Japan Hasn't Lost Faith in AI. Here's the Sixty-Year Reason Why.
I analyzed three years of AI trust data gathered from the Stack Overflow Developer Survey and one country stood apart from the rest: Japan. Japanese developers have maintained positive trust in AI while trust decreases almost everywhere else. Their score points to a much deeper story.
Japan began building a relationship with robots a long time ago. Generations of Japanese children grew up with Astro Boy, a robot hero who could feel, fight, and be grieved. That raised a generation to see intelligent machines as companions rather than threats. Researchers at Indiana University Bloomington have documented how Japanese roboticists deliberately designed their technologies to fit these existing cultural expectations, embedding Shinto ideas about spirit in objects and craft traditions about honoring tools directly into how robots look, move, and are introduced to the public (Šabanović, 2014).
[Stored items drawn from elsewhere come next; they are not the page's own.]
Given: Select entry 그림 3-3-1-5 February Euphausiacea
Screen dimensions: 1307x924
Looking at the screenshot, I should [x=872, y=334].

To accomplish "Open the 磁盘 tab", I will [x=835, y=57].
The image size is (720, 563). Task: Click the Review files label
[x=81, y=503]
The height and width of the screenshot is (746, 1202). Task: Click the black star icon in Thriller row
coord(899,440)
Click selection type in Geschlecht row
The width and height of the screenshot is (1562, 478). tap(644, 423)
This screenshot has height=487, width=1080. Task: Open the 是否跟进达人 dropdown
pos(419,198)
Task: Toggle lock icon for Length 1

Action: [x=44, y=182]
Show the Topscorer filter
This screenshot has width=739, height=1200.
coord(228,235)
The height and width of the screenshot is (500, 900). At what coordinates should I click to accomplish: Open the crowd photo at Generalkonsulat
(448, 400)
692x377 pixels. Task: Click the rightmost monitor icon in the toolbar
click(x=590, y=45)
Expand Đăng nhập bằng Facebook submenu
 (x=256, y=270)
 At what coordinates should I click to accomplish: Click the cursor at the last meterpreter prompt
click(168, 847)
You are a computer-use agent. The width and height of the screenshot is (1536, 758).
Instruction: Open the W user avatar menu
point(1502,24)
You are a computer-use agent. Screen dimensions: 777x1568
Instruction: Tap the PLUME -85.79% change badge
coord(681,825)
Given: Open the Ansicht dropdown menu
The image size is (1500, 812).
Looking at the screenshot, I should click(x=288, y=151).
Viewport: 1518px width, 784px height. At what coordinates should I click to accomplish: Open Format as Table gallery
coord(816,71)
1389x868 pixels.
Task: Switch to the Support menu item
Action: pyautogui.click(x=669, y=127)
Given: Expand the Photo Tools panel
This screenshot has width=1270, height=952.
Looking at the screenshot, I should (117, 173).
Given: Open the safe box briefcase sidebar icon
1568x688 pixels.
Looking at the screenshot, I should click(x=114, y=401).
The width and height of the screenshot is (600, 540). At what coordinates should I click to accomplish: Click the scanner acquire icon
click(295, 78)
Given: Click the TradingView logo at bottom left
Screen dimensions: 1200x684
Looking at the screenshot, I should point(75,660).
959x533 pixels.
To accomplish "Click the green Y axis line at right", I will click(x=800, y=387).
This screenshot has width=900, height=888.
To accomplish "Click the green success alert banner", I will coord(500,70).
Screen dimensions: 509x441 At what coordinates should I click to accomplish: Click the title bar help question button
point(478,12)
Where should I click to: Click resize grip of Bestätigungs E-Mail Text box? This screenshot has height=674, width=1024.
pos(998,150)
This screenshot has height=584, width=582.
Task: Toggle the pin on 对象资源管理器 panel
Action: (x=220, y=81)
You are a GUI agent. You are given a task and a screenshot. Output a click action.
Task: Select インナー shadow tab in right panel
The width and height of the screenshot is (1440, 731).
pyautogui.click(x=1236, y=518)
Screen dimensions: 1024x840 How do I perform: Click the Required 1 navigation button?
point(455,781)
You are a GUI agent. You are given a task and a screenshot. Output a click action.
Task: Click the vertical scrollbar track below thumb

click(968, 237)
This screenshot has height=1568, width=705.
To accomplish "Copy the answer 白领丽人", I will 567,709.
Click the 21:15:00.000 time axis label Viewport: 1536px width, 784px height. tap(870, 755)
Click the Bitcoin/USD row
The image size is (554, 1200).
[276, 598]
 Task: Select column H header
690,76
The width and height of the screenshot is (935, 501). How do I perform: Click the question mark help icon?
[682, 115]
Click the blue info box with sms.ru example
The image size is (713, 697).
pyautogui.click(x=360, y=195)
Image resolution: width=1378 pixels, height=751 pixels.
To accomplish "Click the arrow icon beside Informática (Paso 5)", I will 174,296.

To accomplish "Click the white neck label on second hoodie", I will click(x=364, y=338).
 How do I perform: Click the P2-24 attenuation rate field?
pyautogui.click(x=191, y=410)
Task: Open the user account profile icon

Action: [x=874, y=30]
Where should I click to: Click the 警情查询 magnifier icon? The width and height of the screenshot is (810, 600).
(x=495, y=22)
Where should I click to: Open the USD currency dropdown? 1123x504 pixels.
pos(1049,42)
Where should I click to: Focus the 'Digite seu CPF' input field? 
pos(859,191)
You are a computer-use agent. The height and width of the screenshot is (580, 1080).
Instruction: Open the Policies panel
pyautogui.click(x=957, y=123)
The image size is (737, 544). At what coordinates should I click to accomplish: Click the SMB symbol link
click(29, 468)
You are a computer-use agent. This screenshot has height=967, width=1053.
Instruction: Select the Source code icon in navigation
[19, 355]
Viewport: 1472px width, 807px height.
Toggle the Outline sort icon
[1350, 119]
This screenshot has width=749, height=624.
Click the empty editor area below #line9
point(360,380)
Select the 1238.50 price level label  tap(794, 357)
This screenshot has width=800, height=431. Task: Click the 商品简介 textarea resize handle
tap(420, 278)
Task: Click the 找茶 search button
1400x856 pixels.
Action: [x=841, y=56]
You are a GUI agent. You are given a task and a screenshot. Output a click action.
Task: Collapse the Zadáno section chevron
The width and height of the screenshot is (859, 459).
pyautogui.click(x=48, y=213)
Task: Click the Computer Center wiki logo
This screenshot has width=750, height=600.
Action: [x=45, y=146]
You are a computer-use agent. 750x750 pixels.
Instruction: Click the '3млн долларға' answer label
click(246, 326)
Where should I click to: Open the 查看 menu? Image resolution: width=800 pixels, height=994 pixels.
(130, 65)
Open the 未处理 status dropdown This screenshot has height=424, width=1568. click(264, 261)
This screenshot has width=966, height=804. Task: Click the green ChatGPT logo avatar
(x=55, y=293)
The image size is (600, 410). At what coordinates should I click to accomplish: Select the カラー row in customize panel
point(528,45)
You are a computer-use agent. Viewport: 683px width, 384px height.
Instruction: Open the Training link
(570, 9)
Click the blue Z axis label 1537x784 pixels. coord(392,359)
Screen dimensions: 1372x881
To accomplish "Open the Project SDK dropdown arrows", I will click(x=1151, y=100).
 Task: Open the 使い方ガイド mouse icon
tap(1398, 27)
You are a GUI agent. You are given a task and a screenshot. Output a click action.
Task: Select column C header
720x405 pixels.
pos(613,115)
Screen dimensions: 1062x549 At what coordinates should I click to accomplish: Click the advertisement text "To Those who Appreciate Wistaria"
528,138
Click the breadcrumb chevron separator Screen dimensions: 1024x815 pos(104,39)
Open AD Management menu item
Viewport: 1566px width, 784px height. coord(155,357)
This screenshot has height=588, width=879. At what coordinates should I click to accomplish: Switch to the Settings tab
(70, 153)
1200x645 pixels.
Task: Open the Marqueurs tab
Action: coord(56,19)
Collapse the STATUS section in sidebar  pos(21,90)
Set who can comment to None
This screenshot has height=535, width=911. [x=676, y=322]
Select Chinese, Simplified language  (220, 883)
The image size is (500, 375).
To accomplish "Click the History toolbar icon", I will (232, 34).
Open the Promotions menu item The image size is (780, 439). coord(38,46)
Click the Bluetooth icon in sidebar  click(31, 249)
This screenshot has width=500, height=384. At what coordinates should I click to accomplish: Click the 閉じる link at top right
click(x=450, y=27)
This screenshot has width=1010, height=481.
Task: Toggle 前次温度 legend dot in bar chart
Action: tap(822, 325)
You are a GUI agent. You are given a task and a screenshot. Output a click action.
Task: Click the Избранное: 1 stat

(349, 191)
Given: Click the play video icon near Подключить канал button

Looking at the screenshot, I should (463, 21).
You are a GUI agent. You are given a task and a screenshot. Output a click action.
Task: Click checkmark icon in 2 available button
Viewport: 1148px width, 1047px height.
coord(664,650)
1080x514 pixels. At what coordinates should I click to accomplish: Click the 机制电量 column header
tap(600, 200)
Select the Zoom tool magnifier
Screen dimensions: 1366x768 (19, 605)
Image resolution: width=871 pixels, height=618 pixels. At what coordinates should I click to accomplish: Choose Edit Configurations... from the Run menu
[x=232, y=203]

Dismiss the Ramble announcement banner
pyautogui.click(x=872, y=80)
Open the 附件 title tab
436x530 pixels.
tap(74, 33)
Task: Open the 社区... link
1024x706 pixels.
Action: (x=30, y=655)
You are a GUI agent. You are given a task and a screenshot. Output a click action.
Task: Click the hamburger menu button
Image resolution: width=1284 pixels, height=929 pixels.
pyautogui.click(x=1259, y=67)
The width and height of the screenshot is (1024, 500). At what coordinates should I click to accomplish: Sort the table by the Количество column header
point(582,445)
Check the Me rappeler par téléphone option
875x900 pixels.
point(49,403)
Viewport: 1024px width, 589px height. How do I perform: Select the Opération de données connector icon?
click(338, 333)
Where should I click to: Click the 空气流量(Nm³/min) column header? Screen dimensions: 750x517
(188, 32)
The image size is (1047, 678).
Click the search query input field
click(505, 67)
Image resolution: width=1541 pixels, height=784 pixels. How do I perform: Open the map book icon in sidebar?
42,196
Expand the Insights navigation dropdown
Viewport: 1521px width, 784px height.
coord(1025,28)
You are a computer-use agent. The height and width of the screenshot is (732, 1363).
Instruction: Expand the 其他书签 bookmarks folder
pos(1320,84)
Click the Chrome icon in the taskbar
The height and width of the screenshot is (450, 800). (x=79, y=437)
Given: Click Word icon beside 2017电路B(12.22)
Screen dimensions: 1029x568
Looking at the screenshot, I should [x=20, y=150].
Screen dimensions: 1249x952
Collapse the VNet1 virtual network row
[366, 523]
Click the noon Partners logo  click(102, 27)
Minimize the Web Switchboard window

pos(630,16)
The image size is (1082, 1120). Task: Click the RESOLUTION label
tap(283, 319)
That cultural formation produced measurable outcomes. Japan today produces 38 percent of the world’s industrial robots, according to the International Federation of Robotics. Two of the four largest industrial robot manufacturers in the world are Japanese, and Japan holds the second largest industrial robot deployment in the world. To add another layer, Gelfand’s landmark study on cultural norms ranks Japan as one of the world’s tightest cultures (strong social norms + low tolerance for deviance), which means that when behaviors and attitudes take hold there, they take hold deeply and last.
For leaders thinking about AI adoption, this matters more than it might seem. The workforce arriving at your AI deployment did not form their views on intelligent machines during training. They formed them earlier on, through media experienced during youth and messaging about transformative technology being celebrated or feared. This was a formative time; a time researchers call “imprinting”, a time that also presents itself again during periods of great transition (Marquis & Tilscik, 2013). We are in that period.
Japan carried forth a story about robots as heroes for nearly sixty years. It’s now reaping what that story built, through robotics, absolutely, but perhaps still out of reach is something companies and organizations won’t admit they can’t master fast enough: trust.